You have lesbian bees?


----------



## Camp9 (Feb 7, 2006)

I've had good luck with Purvis and Mountian Valley


----------



## Michael Palmer (Dec 29, 2006)

wayacoyote said:


> I'm reading about Healthy Bees for today and the future (articles by Kirt Webster in 2006) where he's promoting locally aclimitized bees.
> 
> Anyone practicing this by Ownly buy locally produced queens?
> 
> while I've been a proponent of local stock for years, I'm more and more thinking that bees that are selected and bred to be productive in Texas, Georgia, and California might not be The Most productive in Kentucky.


You've had your eureka moment, Waya! Seriously though. Is there any other way? Of course you'll get great queens by raising them from locally adapted survivor stock. In the 90s, Kirk talked me into following his lead. Actually it's Brother Adam's plan. Raise queens from your best stock, and winter the resulting queens. The plan changed my beekeeping forever, and I'm sold.

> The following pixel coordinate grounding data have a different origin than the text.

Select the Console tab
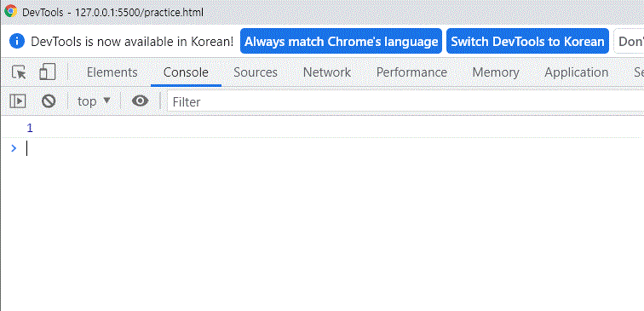 pos(186,72)
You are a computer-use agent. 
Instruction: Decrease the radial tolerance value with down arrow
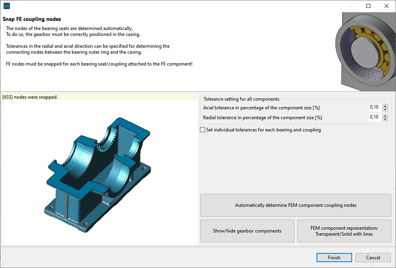385,119
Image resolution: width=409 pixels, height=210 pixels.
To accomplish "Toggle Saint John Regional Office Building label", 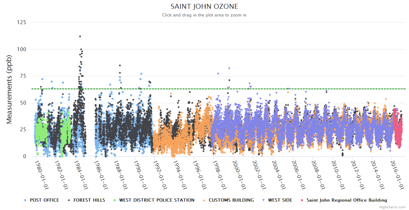I will (347, 200).
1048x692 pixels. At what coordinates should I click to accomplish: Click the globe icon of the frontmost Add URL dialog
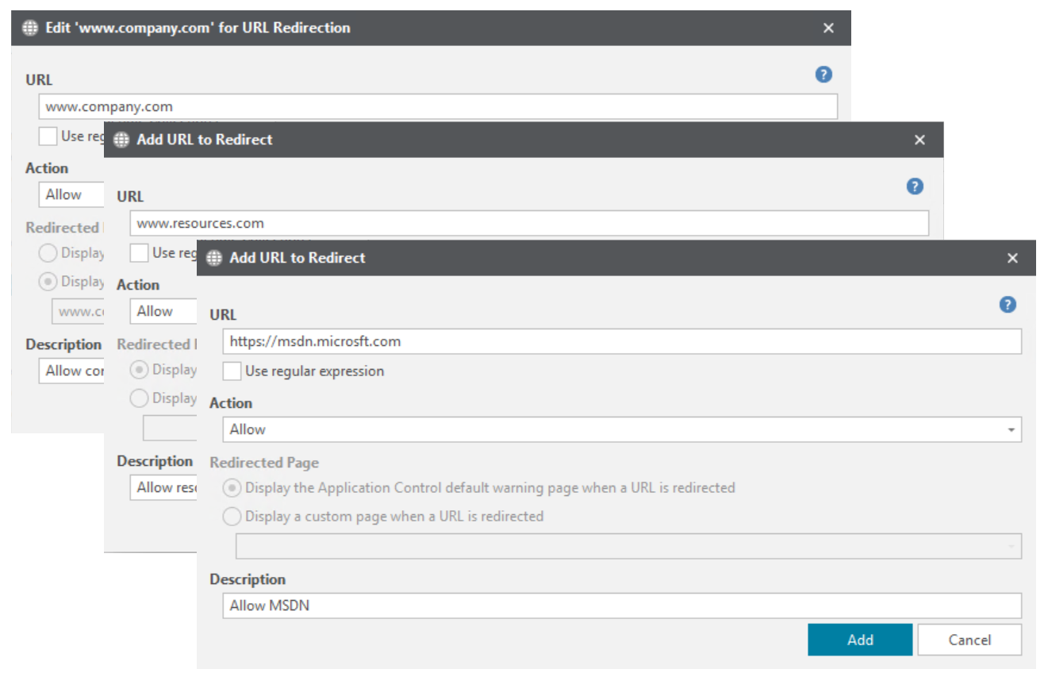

So, who's my favorite queen supplier? Why me of course.


----------



## cow pollinater (Dec 5, 2007)

I'll give another vote for Koehnens as I have bought alot of queens from them and have yet to be dissatisfied. I will also Throw out the name Terry Hester in Georgia who sells on ebay. I bought Minnasota Hygenic queens from him last year. The first shipment got lost in the mail and arived dead. They were replaced without hesitation even though they were to far out for the insurance to cover them. The Queens that I recieved from him were well mated and are heading some hives that are performing as well as anything I've ever had. The uniformity among the hives headed by his queens is amazing.


----------



## BULLSEYE BILL (Oct 2, 2002)

Morris said:


> I should add that I have also purchased queens from Purvis Bros. apiaries. His queens are also excellent.
> 
> Morris


Been there, done that. NEVER AGAIN!!!!!


----------



## Dan Williamson (Apr 6, 2004)

adamf said:


> Hi Thomas,
> I sent you the exact queens that I sent to all the other folks who found them to do well--not one of our customers has had problems with temper besides you. We state very clearly that we do not breed for color, and I made that clear to you. If you were not satisfied with our queens, why didn't you contact me? I would have tried to work out any problems you had.
> 
> Adam Finkelstein
> www.vpqueenbees.com


The problem Adam is that some would prefer to complain on an open forum about their perceived problems and issues rather than directing their complaints to the person/supplier at question. Its very underhanded, unfair, and frankly I lose any respect for folks that do such things. 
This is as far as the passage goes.